I’m from New York City. All the things to see, places to be, a food for every taste, people everywhere… and traffic. Wall to wall traffic. New York is renowned for many things and at the top of that list would be parking lots. Huge parking lots. The best parking lots. I’m looking at you Midtown. West Side Highway. FDR. BQE.
Let’s say you’re at the Plaza at 6pm and have a show to catch at Radio City Music Hall. If you’re from New York, you’d know the quickest way to do it is to walk. Walking half a mile is quicker than taking a cab, I assure you (assuming you can get one), because traffic. But how much traffic? Where is it? When does it happen? Why does it happen?[0] Nowadays, people want to know these things. If you’re a city planner at the Department of Transportation, you really want to know these things. We’ll get to review some traffic data specifically a little later on.
Planners have been measuring traffic in cities all over the world for some time. Although there are a number of ways to actually get the numbers, once you’ve got them they should tell you how many cars are in a specific location and how fast they are going. And, oh ya, when did that happen. It’s the “when did that happen” part that makes this type of data, time series data.
The predominant consideration when working with time series data is the relationship of data points to one another over time. On Wall Street, it could be the fluctuating price of some stock over the trading day, or the executed order flow of trades from the exchange. On an assembly line in Detroit it could be tracking when assembled goods come off the line. In your home, it could be your smart energy meter recording consumption throughout the day. That spike at 3:30pm? That’s your kids plugging in all their portables and playing Xbox when they get home. Ok, fine, maybe that’s just me.
The opportunities for developers to work with time series data is as limitless as the use cases are varied, yet they all boil down to how exactly does one record and retrieve time series data at scale and at an acceptable speed. Riak TS was designed specifically to address these concerns.
Why Riak TS?
A decision made early on in the development of Riak TS was to leverage battle tested distributed computing characteristics from Riak KV. From an architectural perspective, Riak TS inherits certain core capabilities from Riak KV such as high availability, resilience, and scalability to name a few. However, from a data model perspective the two are quite different. While Riak KV stores data at a specific key – keys have no relationship to one another and their values are unstructured – Riak TS is structured. Table schemas are employed and data is co-located on disk. As delved into in a previous post on Riak TS architecture, Riak TS physically groups and lays out data on disk differently from Riak KV. Let’s walk through how you can use Riak TS to store your time series data.
Working with Time Series Data in Riak TS
We’ll be working with traffic data provided by the city of Aarhus, Denmark. I’ll review code from a repo created by my colleague, Stephen Etheridge. Stephen’s code walks through exactly how to set up your own environment with Riak, Spark and Python and step through code in a series of Jupyter notebooks. When you follow along at home and get things up and running you can thank him. If you do run into trouble, blame me.

- _Tasks to perform_:
**a)** Rewrite the Riak TS article starting with "Why Riak TS?" and going on through "your time series data.", changing "resilience" to "fault tolerance".
**b)** In the Riak TS article, which city provided the traffic data used for the walkthrough?
**c)** Extend the Riak TS article from the point where it stops.

- _Given information_:

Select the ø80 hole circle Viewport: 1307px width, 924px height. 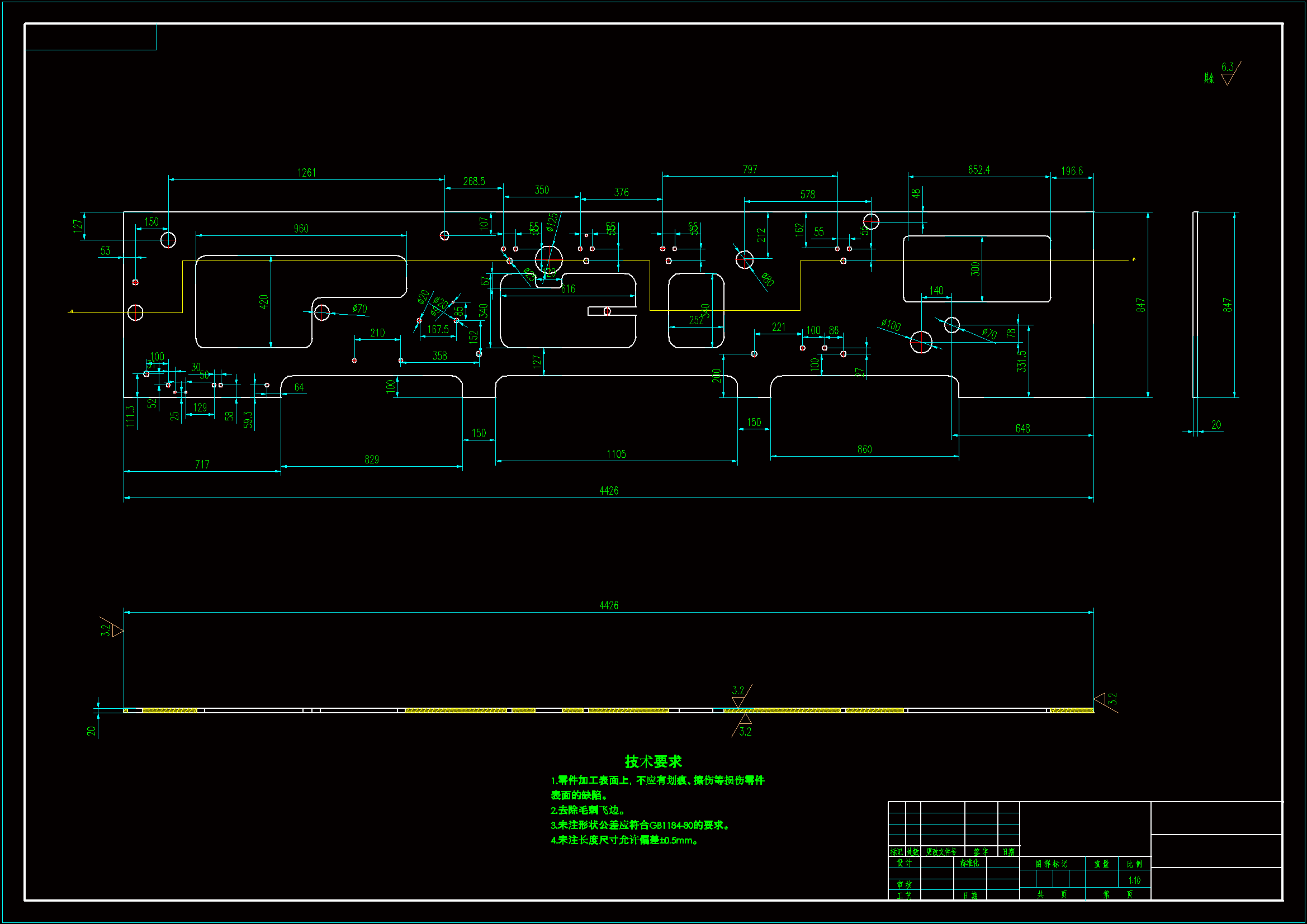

- _The replies_:
**a)**
Why Riak TS?
A decision made early on in the development of Riak TS was to leverage battle tested distributed computing characteristics from Riak KV. From an architectural perspective, Riak TS inherits certain core capabilities from Riak KV such as high availability, fault tolerance, and scalability to name a few. However, from a data model perspective the two are quite different. While Riak KV stores data at a specific key – keys have no relationship to one another and their values are unstructured – Riak TS is structured. Table schemas are employed and data is co-located on disk. As delved into in a previous post on Riak TS architecture, Riak TS physically groups and lays out data on disk differently from Riak KV. Let’s walk through how you can use Riak TS to store your time series data.

**b)** Aarhus, Denmark

**c)**
Riak TS will require you to define a schema by creating a table via a CREATE TABLE
statement. Whoa, whoa, whoa. Pause. Did we just put the SQL back in NoSQL? Ya, we did. The SQL we’ve introduced in Riak TS is a subset of ANSI standard SQL with slight time series specific modifications. As features and capabilities find their way into Riak TS, they will be reflected in the available SQL subset. Here’s some of that real SQL now:
CREATE TABLE aarhus (
status varchar not null,
extid varchar not null,
ts timestamp not null,
avgMeasuredTime sint64 not null,
avgSpeed sint64 not null,
medianMeasuredTime sint64 not null,
vehicleCount sint64 not null,
PRIMARY KEY (
(status,extid,quantum(ts,30,'d')),
status,extid,ts
)
)
In this example we create a table called “aarhus” that will record a number of traffic related data points. For those of you who have relational database experience, this should look fairly straightforward and familiar. There are a few interesting bits to note here. “QUANTUM” is a new keyword we introduced that instructs Riak TS how to group data over a configurable time duration. A given data point, or conceptually a row in a TS table, is identified via a flexible primary key. A primary key may have more than one column in it, often referred to as a composite primary key. The primary key will most often, but does not have to, include a timestamp. The timestamp data type is defined as an integer representing UNIX epoch time in milliseconds.
Recall that Riak TS stores data in sorted order on disk. In the example above, the sorted order would be the columns status, extid, ts
as described by the ordering in the CREATE TABLE
statement. The first line of the PRIMARY KEY
statement is the partition key, responsible for distribution of data within the cluster. The second line is the local key that determines the sort order within a given quantum (a quantum represents a set of data within a duration of time.) Note that the local key may be a superset of the primary key.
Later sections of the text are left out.